-- Begin Text segment --
Innovation

 

Technical innovation and suppliers business case

 

The RDF legal dictionary is technically innovative in a number of  ways. The main one is that it uses RDF (Resource Description Framework) to describe XML Schema documents. This is a new way of using RDF, which is a structured data format particularly suited to creating typed links between documents. More usually RDF has been used to describe HTML web pages, for example for creating metadata for describing a web page using the Dublin Core vocabulary (http://www.dublincore.org/). Here we use it to describe the content not just of individual XML pages but W3C XML Schema pages, themselves written in XML. An XML Schema expresses constraints on any XML document that conforms to that schema. But it also effectively summarises the possible content of all conforming XML documents, so that instead of creating data describing each individual XML document, we can simply describe the schema, and then state that documents conforming to the schema containing element x can also be described as being of type y. If successful, this technique represents a major increase in efficiency in the creation of links between documents, and the method will be applicable to any XML schema-based application. It can be used, as in this case, for creating what might be called a common vocabulary for describing a particular subject such as Law, with minimum re-cataloguing effort and no change to the original documents to create cross-mappings between different XML schemas.

 

XML is becoming extremely important to businesses in the EU. It provides the flexibility of producing machine-readable structured data for any application. This flexibility has a tendency to lead towards interoperability, and commonly a business, organisation or government will begin with an in-house XML vocabulary for its documents, and only later need to share documents with another organisation with its own  format. Using RDF to map between XML Schemas and a common vocabulary provides an extensible and scalable means of  mapping between schemas without either organisation having to change the data held in databases or documents, because the method is really one of annotating schemas using RDF. The method is generic to XML, and so can be used in other arenas.   

 

Methodological innovation and users business case

 

The traditional classification of legal terms is a hierarchy. The broadest term stands at the top, refined by narrower terms. Each (narrow) term has no more than one broader term as its „parent“. Hierarchical classification is, after a flat list, the easiest way to classify terms. For a long time  people have been  aware that hierarchical classification is a rather inadequate way of describing legal reality. The reason that hierarchical classification remains the most practised way of classifying probably lies in the means of storage. Any piece of information should be stored just in one place.  If one stores it in more than one place, the possibility of inconsistencies is created. Unless stored in a computer system,  this requirement usually can be satisfied only in a flat list or hierarchical structure. Of course the strict hierarchical structures in such traditional systems are often softened by card indexes, thesauri and other cross linking methods. But the basis is and remains a hierarchical structure.
-- End Text segment --
## What is asked
1. In the text on the RDF legal dictionary, what has RDF more usually been used to describe?
2. Repeat the text on the RDF legal dictionary from "XML is becoming" to "in other arenas.".
The items on this page have no role in this work.
-- Begin Excerpted records --
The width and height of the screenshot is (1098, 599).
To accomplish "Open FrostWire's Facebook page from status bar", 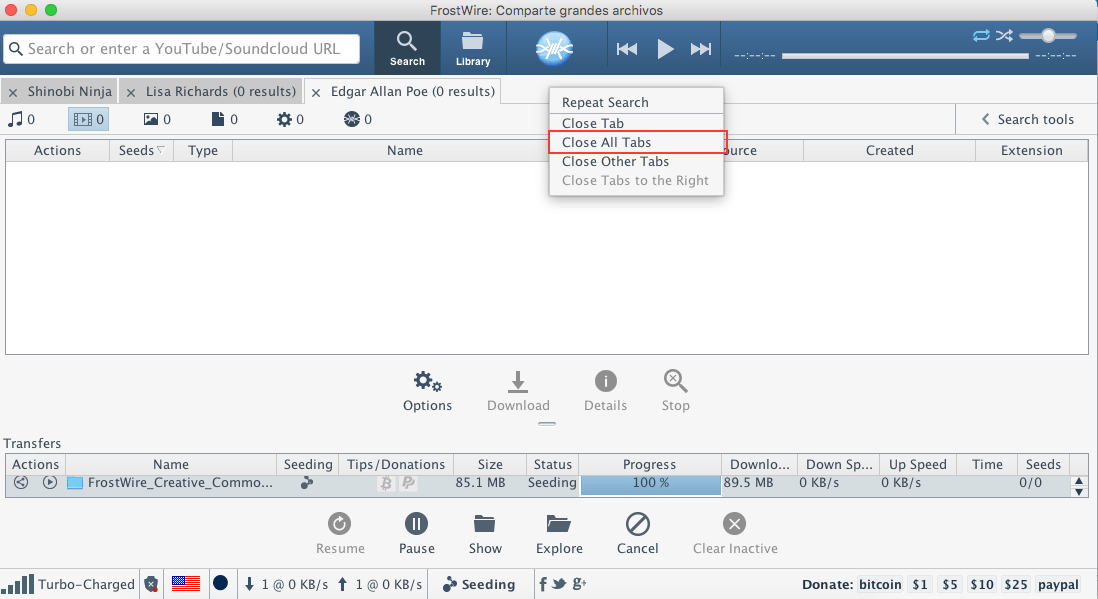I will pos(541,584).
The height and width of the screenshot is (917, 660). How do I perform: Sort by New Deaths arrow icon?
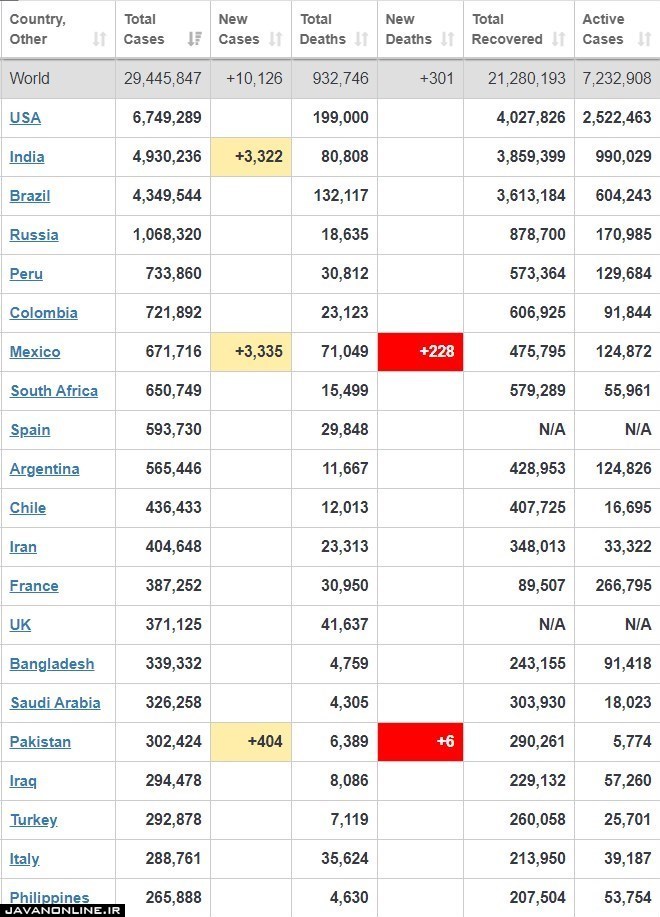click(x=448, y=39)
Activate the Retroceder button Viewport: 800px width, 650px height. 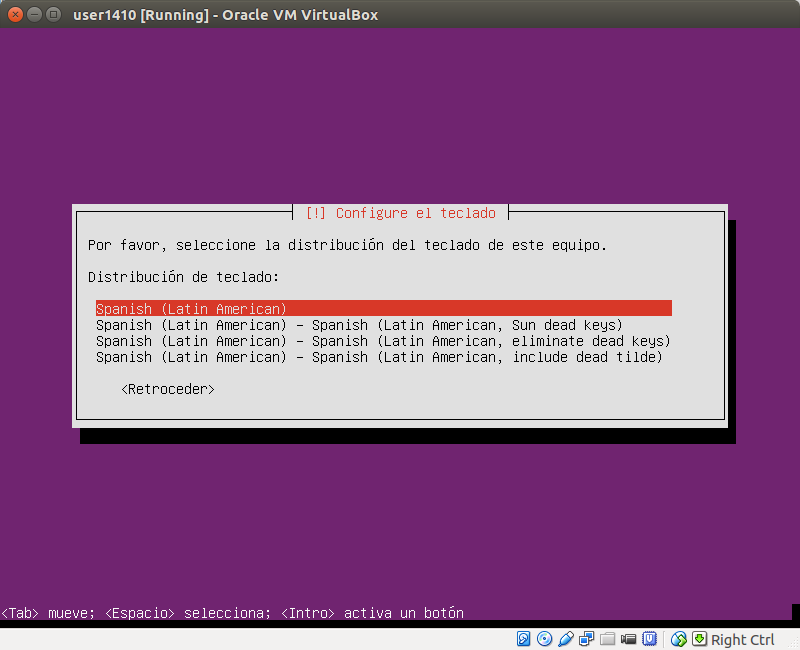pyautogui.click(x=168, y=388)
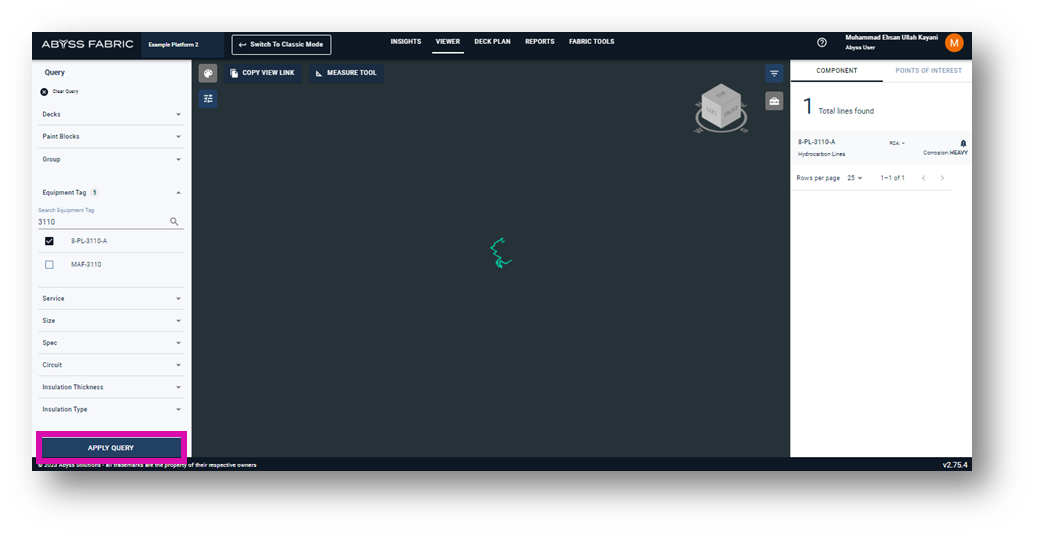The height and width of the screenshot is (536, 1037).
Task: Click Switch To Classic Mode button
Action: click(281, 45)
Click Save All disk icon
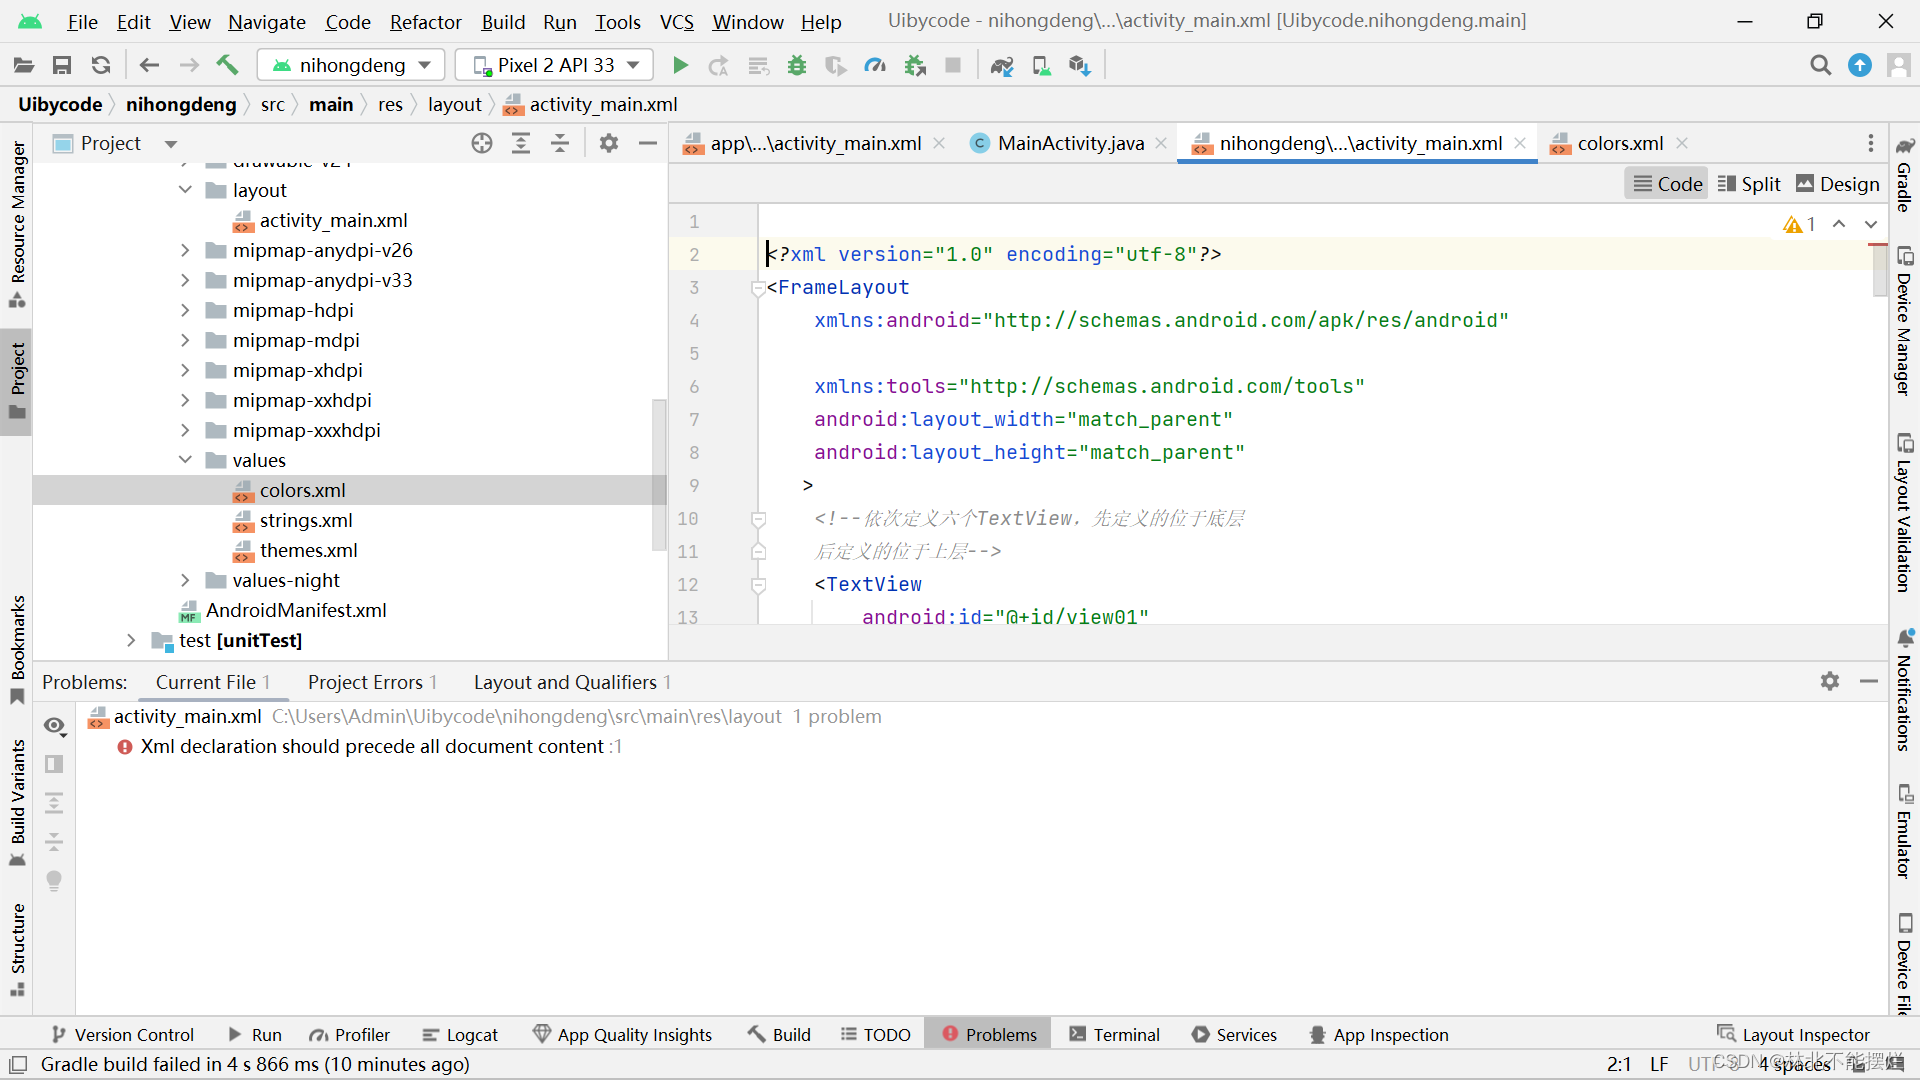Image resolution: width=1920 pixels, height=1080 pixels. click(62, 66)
-- End Excerpted records --
## Responses
1. HTML web pages.

2.
XML is becoming extremely important to businesses in the EU. It provides the flexibility of producing machine-readable structured data for any application. This flexibility has a tendency to lead towards interoperability, and commonly a business, organisation or government will begin with an in-house XML vocabulary for its documents, and only later need to share documents with another organisation with its own  format. Using RDF to map between XML Schemas and a common vocabulary provides an extensible and scalable means of  mapping between schemas without either organisation having to change the data held in databases or documents, because the method is really one of annotating schemas using RDF. The method is generic to XML, and so can be used in other arenas.